The MOOC covered some theory along with a “case study” to illustrate the lessons, where a culprit needed to be identified. It had videos and discussions, and some fun activities to do.

The course is not bad in itself, and I can deal with the Scottish accent pretty well. However, by the fourth week I decided that reading the video transcripts was much more productive than listening to the videos, except in the case study where the images were better to play along.

Procedure-wise it was interesting, as it covers a few aspect that investigation in the UK differs from what we’re used to see in US series and films, and I want to adapt a few things in Victim #14. Science-wise was not too bad, either.

All in all it was a good entertaining for six weeks, a couple of hours a week. The course promised an on-screen participation statement which you can see to the right (click for bigger) and which was rather disappointing. It cannot be used to prove anything, as it has no name on it anywhere. When you print it, it looks even worse, as those are just formatted letters. It does not bother me that much as I am doing it for fun but… really? That is ugly. And useless. And just tries to force into buying a printed certificate…

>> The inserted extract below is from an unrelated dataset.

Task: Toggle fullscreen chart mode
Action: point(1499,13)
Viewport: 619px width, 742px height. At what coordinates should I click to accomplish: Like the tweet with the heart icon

And don’t be impressed by those 100%s, the tests were easy and could be taken with the notes anyway.

Plagues, Witches, and War: The Worlds of Historical Fiction (3)

Well, the Plagues, Witches, and War: The Worlds of Historical Fiction course is officially over. In all honesty, I started the course aiming to find some tools to work on a story regarding the Keichō Embassy from Japan to the Vatican, lead by Hasekura Tsunenaga between 1613 and 1620.

I am not left with an overall impression of the course that is positive. As you might remember, I have been a bit peeved with the whole deadline fumbling, and everyone going on their high horses about it. Well, the last deadlines also got juggled, and jumped a whole week backwards, so in the end basically every deadline got moved, some with louder announcements than others. I won’t go into that again, but changing requirements is not something that is going to give a course a good reputation (and the course organisers have been complaining about the “bad rep” of MOOCs).

Opinion on classmates aside, my general impression of the course is a big… ‘so what?’ I mean, what is the whole buzz about historical fiction? That it requires research, and sometimes a lot of it? That is true, if you want accuracy, but you need to research with whichever genre you are writing. Even when planning a fantasy world you need to decide on your laws of physics. I am making a big effort to get my hands on every factual yakuza publication out there, for example (which apparently makes me a huge geek somehow).

It is not my intention to put down historical fiction as a lesser genre, but… research-wise it does not really feel a particularly different genre. If you want to portray anything with accuracy, you need to do your research. Using real people as characters might be the tricky part, but that is a choice the author makes. Each writing path has its own difficulties, I’d say, and historical fiction is not an exception in any way. You can also quite easily ‘ignore’ the research part and be deliberately ‘imprecise’, just giving clues about where and when you are – that’s the easy way (I am guilty of doing that before, I confess… and I am sort of doing that with the location of Turn of the Page right now).

I did decide to give Dickens a second chance and I would have bought one of the guest author’s books, if some idiot had not given away the ending on the forums. Also, I had thought about sharing the assignment ‘essay’ I wrote, but… you know, I kinda lost interest.

This is not me wanting to complain about something that I got for free, but not convinced. I did not find the course serious enough somehow. Wobbly deadlines are a sign of bad organisation and it is very hard for me to learn anything if it is not organised. That might be why right now I don’t feel like I learnt anything particular from Plagues, Witches, and War: The Worlds of Historical Fiction that can at the moment help me improve my writing.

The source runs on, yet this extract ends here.